ACTIVITY: With the line containing "Click Sean Astin, Comedy entry" as the start and the line containing "Given: Open the Service menu item" as the end, transcribe that span of the entries below exactly, including both.

[MATERIAL SUPPLIED]

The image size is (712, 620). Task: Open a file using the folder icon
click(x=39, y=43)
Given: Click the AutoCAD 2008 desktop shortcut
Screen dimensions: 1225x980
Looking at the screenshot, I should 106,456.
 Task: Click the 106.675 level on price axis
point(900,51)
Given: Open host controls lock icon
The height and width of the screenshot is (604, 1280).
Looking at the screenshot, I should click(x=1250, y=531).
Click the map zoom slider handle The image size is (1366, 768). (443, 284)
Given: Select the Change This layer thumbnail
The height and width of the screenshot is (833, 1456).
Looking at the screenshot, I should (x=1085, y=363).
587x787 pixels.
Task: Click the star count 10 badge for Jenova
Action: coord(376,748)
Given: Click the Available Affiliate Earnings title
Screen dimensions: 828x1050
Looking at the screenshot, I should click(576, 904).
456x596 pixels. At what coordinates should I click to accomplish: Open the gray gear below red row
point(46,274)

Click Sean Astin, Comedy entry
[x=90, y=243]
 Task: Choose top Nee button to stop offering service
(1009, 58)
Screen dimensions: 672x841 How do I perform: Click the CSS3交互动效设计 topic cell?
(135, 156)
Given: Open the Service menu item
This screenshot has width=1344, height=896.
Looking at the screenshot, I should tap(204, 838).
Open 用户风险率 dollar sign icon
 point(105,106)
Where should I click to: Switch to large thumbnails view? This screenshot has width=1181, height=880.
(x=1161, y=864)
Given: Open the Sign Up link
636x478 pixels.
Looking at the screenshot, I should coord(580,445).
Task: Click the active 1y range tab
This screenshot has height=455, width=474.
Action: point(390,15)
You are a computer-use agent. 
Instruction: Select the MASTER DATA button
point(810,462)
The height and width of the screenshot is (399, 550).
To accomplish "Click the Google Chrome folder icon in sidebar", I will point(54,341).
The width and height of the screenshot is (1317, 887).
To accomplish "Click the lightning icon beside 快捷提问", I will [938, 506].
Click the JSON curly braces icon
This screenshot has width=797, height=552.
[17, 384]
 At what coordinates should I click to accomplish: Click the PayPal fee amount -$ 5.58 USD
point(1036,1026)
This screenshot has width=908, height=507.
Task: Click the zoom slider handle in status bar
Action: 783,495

[/MATERIAL SUPPLIED]

COMPLETED EXERCISE:
Click Sean Astin, Comedy entry
[x=90, y=243]
 Task: Choose top Nee button to stop offering service
(1009, 58)
Screen dimensions: 672x841 How do I perform: Click the CSS3交互动效设计 topic cell?
(135, 156)
Given: Open the Service menu item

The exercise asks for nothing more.